◆ **YOUR ASSIGNMENT**
Keep every line of the data below that has the string "will" and present those lines.

◆ **DATA IN THIS EXERCISE**

· · · · · · ·

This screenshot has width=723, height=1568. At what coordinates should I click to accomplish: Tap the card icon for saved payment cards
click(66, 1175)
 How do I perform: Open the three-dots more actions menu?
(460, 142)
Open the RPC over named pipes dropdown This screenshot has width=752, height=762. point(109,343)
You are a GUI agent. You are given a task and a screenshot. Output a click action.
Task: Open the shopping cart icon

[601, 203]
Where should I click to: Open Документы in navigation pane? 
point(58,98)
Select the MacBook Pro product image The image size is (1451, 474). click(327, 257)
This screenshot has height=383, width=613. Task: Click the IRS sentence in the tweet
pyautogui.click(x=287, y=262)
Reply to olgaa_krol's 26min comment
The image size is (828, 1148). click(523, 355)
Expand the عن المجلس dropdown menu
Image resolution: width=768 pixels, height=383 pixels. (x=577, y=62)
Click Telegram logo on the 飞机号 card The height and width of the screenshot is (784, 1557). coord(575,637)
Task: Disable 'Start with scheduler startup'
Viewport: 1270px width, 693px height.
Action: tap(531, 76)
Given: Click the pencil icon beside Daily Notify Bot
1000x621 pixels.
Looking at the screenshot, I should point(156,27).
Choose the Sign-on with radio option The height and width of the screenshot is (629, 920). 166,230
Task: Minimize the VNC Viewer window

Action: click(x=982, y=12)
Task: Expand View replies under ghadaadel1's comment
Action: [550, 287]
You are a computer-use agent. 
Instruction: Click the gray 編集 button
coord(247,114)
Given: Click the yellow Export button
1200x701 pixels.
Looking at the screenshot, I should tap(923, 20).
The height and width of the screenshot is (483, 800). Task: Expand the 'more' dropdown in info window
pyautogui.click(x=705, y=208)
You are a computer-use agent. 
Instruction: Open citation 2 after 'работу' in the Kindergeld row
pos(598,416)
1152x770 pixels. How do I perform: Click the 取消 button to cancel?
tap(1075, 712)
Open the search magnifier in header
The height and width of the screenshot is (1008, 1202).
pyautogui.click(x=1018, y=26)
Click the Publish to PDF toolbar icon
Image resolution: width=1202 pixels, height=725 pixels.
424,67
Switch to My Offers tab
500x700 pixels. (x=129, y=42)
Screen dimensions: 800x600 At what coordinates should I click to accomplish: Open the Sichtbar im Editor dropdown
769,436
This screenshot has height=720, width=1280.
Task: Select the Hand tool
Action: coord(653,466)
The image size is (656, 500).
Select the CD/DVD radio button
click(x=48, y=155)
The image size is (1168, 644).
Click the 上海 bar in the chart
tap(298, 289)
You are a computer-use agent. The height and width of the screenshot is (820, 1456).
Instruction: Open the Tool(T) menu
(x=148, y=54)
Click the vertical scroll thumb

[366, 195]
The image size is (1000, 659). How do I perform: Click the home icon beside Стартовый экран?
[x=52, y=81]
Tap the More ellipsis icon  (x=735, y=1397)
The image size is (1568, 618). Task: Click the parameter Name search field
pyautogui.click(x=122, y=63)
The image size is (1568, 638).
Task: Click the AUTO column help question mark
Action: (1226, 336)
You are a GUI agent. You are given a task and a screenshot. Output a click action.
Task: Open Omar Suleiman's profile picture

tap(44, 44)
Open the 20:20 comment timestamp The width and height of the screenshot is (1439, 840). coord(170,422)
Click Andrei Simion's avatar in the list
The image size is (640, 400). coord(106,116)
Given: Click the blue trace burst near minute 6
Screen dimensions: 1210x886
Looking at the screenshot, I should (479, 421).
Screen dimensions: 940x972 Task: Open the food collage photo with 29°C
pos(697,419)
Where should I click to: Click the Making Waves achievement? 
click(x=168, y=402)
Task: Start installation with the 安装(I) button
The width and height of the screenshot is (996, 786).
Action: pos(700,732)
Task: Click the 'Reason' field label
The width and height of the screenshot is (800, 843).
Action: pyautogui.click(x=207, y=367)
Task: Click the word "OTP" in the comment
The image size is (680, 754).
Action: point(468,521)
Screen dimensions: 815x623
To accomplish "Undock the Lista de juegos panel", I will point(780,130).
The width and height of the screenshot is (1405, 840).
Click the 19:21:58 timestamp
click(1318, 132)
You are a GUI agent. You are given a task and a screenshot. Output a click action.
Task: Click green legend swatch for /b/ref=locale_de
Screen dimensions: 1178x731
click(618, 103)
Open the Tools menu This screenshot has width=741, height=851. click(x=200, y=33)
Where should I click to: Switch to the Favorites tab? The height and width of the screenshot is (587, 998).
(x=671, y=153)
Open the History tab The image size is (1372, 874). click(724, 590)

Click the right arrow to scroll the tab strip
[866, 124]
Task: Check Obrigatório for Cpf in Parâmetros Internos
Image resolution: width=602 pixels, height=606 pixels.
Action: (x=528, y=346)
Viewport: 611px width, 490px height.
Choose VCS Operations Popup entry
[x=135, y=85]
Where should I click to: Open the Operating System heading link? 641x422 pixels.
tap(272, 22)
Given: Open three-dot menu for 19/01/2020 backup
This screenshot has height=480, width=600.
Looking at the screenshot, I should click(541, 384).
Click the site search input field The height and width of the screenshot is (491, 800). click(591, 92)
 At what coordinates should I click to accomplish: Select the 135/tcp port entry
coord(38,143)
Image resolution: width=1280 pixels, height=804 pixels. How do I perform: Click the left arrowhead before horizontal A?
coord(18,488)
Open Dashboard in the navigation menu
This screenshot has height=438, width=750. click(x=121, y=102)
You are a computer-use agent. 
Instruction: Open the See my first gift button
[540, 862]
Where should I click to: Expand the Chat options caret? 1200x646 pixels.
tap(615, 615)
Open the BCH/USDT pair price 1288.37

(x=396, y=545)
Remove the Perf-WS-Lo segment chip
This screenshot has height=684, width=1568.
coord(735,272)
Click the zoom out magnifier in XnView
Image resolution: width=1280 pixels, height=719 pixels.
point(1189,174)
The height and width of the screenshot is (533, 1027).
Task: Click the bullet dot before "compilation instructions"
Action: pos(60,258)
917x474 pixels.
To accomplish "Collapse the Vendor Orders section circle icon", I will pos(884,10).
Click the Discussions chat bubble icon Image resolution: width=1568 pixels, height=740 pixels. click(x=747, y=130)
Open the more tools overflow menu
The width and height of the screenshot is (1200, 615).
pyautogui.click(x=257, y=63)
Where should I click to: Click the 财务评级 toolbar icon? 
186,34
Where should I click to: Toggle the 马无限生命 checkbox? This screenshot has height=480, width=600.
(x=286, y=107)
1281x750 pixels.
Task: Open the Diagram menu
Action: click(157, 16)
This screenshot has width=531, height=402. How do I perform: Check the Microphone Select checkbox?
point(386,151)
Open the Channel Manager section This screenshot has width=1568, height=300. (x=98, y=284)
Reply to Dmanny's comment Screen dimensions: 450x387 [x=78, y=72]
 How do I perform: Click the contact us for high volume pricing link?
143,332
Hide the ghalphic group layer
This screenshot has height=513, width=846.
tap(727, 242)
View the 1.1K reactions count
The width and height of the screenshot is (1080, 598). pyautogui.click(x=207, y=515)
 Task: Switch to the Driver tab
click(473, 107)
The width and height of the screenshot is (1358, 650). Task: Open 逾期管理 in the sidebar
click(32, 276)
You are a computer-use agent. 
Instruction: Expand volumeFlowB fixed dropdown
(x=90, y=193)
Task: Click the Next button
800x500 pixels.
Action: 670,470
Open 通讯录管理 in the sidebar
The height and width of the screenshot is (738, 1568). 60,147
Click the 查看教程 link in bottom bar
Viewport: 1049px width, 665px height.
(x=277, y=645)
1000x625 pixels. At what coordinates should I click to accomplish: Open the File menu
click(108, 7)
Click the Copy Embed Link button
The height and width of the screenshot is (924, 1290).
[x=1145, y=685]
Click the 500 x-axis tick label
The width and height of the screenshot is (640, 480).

· · · · · · ·

◆ **WRITTEN ANSWER**
To accomplish "Undock the Lista de juegos panel", I will point(780,130).
To accomplish "Collapse the Vendor Orders section circle icon", I will pos(884,10).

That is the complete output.